** BEGIN **
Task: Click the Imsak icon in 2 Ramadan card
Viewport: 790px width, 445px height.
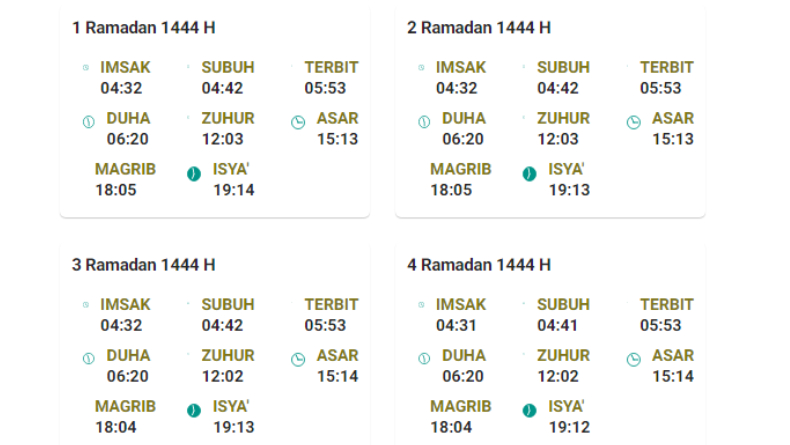Action: pos(421,68)
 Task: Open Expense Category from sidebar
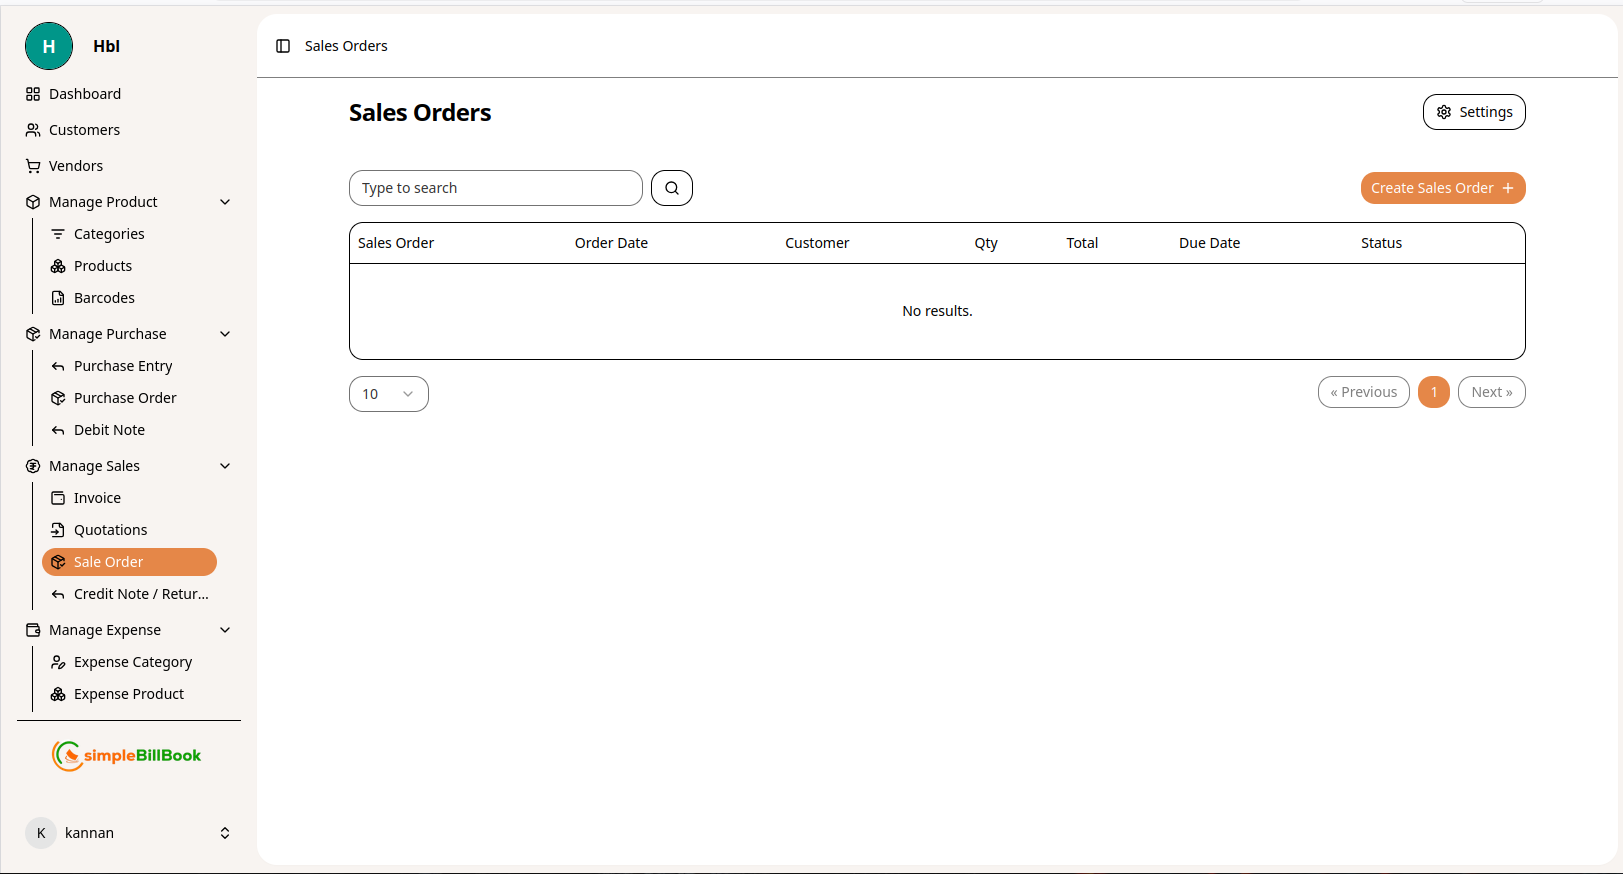coord(132,662)
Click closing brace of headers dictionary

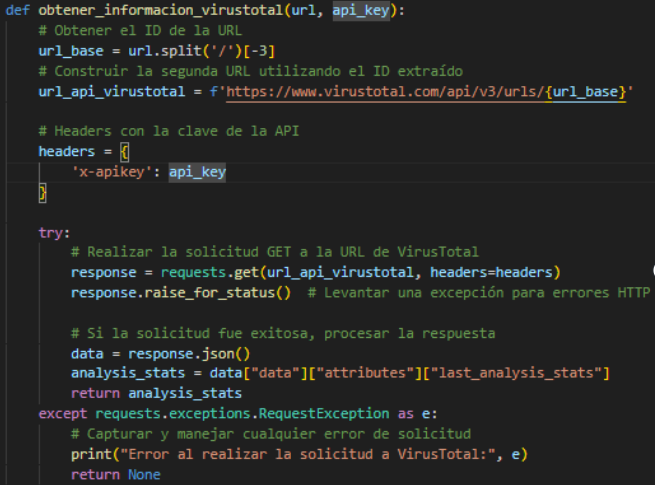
** END **
● **INSTRUCTION**
Rewrite all of the lines above, replacing "sidebar" with "side menu" and leaving everything else unchanged. Omit the pictures from your answer.

● **RESPONSE TO THIS TASK**
Task: Click the Imsak icon in 2 Ramadan card
Viewport: 790px width, 445px height.
Action: pos(421,68)
 Task: Open Expense Category from side menu
coord(132,662)
Click closing brace of headers dictionary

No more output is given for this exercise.